The historic 2006 Hanukkah Storm felled a Laurelhurst Atlas cedar so big it took three people holding hands to ring its trunk. The wind snapped off huge branches, leaving the lopsided survivors looming menacingly over the neighbor’s place.
Another neighbor had a lovely heron carved into a tree on her property. The owner of the stricken cedar decided to consult Stanley Rill, tree sculptor.
“I don’t like to see a tree cut down,” says Rill. “But, as in all things, sometimes a tree has to come to the end of its natural life.” The owner, inspired by a chance encounter with a statuette of a dragon entwining a tree at the Pike Place Market, asked Rill to turn the ruined cedar into a symbol of endurance on a large scale.
Rill took a picture of the cedar and sketched onto the photo how he proposed to sculpt the trunk.
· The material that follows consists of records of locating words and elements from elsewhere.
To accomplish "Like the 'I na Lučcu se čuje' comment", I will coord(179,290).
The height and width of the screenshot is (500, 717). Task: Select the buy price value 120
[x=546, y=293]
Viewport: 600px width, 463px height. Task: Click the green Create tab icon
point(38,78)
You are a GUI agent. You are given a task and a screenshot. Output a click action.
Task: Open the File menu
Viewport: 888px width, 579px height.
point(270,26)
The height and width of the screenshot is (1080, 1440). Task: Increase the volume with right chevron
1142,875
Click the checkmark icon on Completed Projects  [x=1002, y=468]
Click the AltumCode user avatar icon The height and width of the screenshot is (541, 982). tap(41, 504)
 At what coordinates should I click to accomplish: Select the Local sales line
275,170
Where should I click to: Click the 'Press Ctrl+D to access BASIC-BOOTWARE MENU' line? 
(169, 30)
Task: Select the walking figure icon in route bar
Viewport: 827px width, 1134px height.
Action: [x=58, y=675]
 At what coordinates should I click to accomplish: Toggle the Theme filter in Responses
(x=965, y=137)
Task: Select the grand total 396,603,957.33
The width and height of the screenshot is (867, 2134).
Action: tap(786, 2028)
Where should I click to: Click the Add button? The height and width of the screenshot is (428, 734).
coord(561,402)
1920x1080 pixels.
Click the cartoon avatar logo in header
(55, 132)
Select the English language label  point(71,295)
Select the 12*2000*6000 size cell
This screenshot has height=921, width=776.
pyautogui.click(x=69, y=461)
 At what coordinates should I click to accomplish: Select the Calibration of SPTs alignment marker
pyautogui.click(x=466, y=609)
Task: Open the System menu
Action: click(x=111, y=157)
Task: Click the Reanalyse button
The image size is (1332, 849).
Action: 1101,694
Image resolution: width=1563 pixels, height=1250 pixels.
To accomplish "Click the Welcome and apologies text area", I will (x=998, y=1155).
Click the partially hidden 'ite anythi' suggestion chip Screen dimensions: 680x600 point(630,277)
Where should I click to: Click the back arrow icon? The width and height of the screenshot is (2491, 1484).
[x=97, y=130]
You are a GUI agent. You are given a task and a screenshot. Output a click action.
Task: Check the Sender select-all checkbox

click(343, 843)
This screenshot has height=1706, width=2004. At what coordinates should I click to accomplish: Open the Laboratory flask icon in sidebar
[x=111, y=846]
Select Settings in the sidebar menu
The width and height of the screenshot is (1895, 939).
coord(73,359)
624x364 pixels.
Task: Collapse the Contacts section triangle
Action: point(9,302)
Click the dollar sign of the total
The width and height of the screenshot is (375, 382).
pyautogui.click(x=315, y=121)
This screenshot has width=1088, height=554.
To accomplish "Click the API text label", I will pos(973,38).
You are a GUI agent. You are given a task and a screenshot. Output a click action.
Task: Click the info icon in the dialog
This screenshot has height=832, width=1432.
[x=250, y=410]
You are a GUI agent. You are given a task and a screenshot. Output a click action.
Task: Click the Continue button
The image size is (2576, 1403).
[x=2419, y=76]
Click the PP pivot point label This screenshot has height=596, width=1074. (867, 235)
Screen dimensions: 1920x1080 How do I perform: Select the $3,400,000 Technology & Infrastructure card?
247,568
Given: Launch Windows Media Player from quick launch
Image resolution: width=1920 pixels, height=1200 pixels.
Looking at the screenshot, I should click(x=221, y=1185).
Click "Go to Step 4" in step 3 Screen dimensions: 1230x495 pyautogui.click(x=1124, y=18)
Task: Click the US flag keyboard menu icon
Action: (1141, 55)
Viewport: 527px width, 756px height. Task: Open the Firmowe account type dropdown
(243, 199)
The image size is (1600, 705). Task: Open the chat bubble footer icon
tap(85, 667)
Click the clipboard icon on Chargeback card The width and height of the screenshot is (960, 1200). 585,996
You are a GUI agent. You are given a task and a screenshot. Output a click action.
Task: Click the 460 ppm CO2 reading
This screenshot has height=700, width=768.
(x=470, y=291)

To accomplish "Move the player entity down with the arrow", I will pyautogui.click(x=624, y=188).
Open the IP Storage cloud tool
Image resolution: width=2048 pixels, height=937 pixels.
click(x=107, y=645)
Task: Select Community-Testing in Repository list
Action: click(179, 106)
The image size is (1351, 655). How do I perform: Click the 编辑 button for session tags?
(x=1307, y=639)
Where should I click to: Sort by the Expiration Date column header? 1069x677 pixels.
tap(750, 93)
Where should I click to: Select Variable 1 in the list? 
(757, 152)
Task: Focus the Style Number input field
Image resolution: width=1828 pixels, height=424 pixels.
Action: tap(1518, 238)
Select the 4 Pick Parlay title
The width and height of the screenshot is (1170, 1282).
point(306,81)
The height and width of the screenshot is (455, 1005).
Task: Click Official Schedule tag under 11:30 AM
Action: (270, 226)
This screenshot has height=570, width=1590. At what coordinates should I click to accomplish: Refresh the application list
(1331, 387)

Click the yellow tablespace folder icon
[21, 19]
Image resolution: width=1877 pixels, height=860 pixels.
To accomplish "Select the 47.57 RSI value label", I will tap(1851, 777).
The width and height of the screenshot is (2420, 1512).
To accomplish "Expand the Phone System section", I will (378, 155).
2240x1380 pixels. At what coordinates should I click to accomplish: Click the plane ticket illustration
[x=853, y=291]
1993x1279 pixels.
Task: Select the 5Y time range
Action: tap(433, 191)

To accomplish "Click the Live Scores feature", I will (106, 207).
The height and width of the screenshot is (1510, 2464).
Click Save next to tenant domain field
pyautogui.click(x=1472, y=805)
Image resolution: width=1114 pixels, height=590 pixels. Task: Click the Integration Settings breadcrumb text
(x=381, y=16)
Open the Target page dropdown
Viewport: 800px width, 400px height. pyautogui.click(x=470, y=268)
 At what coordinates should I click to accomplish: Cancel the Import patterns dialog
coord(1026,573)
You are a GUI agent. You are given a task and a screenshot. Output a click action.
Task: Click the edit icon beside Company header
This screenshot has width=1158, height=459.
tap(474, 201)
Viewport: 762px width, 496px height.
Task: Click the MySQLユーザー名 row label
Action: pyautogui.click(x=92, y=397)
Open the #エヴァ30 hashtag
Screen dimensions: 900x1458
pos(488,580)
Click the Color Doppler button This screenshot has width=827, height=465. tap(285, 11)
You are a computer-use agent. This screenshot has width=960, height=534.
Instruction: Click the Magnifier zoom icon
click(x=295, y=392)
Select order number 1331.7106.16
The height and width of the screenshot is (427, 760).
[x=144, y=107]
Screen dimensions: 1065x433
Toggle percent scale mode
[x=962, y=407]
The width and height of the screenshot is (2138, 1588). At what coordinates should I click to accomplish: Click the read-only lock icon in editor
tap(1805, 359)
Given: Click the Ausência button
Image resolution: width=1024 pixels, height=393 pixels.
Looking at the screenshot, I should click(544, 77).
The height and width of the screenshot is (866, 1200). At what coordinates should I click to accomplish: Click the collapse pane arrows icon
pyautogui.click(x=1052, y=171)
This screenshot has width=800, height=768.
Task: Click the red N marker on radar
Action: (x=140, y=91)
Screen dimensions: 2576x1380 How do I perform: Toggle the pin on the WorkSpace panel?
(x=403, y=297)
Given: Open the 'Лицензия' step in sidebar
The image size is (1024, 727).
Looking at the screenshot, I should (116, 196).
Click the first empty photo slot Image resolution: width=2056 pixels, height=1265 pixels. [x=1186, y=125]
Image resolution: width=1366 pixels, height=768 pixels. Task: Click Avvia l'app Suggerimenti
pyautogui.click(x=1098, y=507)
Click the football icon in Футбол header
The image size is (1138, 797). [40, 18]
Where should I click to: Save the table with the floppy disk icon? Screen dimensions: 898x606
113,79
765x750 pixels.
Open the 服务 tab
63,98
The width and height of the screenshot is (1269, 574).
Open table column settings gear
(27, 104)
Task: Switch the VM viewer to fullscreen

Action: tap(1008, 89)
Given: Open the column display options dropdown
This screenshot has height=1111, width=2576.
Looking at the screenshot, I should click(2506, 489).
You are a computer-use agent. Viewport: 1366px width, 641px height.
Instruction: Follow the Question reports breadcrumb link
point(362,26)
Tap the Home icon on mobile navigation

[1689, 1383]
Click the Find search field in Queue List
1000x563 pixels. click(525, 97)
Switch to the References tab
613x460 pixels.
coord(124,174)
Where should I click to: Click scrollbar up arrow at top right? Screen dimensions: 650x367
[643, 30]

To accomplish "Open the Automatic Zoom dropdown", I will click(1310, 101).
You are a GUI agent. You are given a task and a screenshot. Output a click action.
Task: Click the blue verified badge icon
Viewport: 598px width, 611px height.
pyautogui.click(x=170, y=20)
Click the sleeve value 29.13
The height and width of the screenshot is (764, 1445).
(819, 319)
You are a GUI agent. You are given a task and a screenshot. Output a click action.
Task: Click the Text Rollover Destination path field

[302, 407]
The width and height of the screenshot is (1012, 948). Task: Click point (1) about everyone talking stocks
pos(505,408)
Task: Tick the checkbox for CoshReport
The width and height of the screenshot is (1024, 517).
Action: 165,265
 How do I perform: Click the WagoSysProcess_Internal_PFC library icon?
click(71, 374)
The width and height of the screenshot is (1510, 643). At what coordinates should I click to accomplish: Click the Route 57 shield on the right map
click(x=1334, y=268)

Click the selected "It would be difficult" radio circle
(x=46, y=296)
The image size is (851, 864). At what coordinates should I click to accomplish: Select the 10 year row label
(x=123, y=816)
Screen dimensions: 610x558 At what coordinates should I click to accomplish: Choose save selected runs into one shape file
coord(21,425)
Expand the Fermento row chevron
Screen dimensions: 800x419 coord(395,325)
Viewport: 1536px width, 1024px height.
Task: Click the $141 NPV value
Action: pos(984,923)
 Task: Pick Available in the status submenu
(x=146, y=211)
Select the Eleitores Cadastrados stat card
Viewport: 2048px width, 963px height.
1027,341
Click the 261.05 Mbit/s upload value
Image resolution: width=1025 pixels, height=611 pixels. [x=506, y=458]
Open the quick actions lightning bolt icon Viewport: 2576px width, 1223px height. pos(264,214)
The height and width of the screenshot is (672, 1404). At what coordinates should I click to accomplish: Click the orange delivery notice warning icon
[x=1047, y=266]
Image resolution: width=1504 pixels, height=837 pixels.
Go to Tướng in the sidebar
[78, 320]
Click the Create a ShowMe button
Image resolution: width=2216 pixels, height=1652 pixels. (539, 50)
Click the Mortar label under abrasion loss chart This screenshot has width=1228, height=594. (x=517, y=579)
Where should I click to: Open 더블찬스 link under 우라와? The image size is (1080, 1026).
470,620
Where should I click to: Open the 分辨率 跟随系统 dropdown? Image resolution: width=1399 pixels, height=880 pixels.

He regards the work as a three-way collaboration between himself, the tree’s owner and the natural setting. “I try to make my carving fit like it just perfectly belongs there,” he says.
Rill lives and works in a solitary studio far from Port Hadlock on the Olympic Peninsula, the nearest town. But he’s willing to come to the city when art calls. His inspiration: the woodcarving geniuses he witnessed as a child growing up in Africa. His training included college art classes, carpentry work and commissions to carve doors, signs and mantels, all leading to his tree-sculpting specialty.
The transmogrification was an epic process. Ballard Tree Service sent a ninety-foot crane, closed the street and removed twenty-eight hundred pounds of tree trunk. Twenty-five feet of trunk still remained.
The end result: a backyard that gets lots more sunlight than before and is guarded by an imposing dragon. Plus more firewood than anybody ever saw. The tree now draws a stream of visiting friends, horticulture and art lovers alike. “It is a way of honoring the tree,” says Rill, “and bringing creation and beauty from the damage of a mighty storm.”